La première façon pour se figurer un problème public dans une équipe confinée, est la confrontation : en exposant un monde possible (projet d’application) aux autres participants, aux acteurs extérieurs à l’équipe, le collectif de code met le projet à l’épreuve.

Ils sont amenés à reconsidérer leur premier « problem statement », et, par conséquence, revoir le cahier des charges.

Lors du hackathon Hack4Good (4-6 octobre 2016) une des équipes confinées constituée exclusivement des développeurs, a choisi pour projet d’adresser le problème de manque d'hébergement pour les personnes sans domicile fixe. L'objectif de ce projet, appelé

« BeWarm », consistait initialement à prototyper une application permettant aux bénévoles de proposer un hébergement, un repas ou une douche chaude aux personnes sans domicile fixe. A la fin du premier jour du hackathon l'équipe a présenté le projet pendant un des points d'étape, qui était organisé devant une caméra web et transmise en direct aux autres pays participants.
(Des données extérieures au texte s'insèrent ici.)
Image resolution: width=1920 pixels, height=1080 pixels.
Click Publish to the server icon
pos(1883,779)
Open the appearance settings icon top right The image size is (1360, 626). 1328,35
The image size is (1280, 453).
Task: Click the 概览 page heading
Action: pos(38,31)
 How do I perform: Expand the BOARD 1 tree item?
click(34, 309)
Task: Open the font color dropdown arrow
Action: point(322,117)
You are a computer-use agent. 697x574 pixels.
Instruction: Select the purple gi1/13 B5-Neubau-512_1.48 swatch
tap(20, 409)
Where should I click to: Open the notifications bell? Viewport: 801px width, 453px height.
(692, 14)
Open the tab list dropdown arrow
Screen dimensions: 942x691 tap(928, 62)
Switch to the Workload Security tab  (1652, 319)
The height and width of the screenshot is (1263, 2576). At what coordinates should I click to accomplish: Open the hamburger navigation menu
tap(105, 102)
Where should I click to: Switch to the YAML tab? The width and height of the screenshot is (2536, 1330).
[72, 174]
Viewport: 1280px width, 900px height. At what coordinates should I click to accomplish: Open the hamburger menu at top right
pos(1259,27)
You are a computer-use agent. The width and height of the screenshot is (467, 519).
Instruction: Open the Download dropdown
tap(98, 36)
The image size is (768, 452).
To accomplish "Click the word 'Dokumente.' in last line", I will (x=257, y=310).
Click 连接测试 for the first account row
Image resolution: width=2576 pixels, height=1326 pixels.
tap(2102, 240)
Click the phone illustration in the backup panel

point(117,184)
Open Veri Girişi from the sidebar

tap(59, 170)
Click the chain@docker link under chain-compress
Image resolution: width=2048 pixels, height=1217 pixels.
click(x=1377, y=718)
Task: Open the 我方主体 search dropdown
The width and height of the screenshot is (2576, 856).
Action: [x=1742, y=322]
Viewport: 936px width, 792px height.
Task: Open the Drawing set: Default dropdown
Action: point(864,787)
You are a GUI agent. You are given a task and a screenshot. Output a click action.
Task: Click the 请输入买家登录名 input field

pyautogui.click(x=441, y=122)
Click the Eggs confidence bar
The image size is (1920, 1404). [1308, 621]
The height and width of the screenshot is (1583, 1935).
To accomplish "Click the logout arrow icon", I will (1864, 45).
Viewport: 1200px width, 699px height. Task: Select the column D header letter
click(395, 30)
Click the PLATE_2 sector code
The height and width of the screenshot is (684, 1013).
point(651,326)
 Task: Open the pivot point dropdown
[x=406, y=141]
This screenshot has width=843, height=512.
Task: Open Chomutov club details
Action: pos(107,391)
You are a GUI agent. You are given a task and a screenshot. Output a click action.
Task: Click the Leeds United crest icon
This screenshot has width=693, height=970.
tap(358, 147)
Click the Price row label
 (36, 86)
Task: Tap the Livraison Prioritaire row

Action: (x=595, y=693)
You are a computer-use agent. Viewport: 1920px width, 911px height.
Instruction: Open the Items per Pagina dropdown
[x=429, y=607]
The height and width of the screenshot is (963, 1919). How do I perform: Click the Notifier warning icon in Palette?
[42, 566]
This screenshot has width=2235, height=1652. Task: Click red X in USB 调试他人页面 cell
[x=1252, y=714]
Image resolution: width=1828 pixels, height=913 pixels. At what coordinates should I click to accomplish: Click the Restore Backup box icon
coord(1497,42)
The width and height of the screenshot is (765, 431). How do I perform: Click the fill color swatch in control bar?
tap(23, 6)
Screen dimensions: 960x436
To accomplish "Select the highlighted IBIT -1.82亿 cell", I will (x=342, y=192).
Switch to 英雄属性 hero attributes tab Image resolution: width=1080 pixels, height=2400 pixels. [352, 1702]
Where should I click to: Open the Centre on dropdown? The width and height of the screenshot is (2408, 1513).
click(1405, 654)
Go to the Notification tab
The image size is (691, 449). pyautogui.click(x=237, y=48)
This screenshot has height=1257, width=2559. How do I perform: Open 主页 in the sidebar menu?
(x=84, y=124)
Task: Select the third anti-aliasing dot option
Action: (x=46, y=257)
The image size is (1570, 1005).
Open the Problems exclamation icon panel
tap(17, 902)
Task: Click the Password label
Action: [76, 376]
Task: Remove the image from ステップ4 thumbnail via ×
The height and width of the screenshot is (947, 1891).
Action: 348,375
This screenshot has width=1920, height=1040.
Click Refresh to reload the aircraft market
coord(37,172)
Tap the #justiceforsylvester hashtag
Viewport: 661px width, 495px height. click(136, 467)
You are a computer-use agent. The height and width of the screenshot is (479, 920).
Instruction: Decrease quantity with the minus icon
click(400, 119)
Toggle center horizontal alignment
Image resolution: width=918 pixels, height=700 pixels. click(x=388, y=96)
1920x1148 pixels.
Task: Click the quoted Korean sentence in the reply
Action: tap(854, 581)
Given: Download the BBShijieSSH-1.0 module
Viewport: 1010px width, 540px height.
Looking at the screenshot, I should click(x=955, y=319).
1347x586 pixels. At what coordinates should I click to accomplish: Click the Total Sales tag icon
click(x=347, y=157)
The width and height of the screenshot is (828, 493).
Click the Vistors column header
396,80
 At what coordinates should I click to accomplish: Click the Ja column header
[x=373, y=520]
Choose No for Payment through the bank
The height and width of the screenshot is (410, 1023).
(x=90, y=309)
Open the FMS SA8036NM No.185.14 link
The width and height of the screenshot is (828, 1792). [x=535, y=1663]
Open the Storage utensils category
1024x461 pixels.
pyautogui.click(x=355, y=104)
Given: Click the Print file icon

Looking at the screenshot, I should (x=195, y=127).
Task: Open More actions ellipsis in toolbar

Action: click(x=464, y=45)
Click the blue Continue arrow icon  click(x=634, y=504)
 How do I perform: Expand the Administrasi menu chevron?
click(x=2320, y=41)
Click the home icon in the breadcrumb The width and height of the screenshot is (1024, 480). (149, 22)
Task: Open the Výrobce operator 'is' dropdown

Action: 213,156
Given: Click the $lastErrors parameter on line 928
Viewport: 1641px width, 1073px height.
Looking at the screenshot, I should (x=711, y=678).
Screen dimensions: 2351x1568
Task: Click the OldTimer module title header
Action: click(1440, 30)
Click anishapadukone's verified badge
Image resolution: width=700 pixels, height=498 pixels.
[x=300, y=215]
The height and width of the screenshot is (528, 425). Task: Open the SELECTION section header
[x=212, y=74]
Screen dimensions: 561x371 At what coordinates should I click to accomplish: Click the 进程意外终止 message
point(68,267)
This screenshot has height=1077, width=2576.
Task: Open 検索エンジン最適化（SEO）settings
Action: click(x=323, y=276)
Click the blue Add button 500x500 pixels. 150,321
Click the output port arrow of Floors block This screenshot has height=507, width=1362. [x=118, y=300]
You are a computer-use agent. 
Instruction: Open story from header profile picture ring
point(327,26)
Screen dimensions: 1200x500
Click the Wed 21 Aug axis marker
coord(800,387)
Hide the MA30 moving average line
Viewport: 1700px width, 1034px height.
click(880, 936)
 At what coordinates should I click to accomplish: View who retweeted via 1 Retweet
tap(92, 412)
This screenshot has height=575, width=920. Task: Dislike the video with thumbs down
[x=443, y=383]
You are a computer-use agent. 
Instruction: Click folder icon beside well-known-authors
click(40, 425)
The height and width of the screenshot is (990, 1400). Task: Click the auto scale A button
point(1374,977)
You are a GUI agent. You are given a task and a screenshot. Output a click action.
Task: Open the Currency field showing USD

Les auteurs du projet BeWarm ont été confrontés à deux questions critiques de la part de l’équipe de Biélorussie : « Comment les personnes sans domicile fixe pourront accéder à ces informations? N'y a t-il pas de soucis de sécurité si on donne l'accès aux adresses des personnes à tout le monde ? »

Suite à cette question une discussion a été ouverte qui a impliqué les autres participants du hackathon. Elle a porté sur les problèmes de la fracture numérique d'un côté et de la sécurité et des données privées de l'autre. Le débat a conduit les participants à remettre en cause le principe même du fonctionnement de l'application, de revoir son architecture.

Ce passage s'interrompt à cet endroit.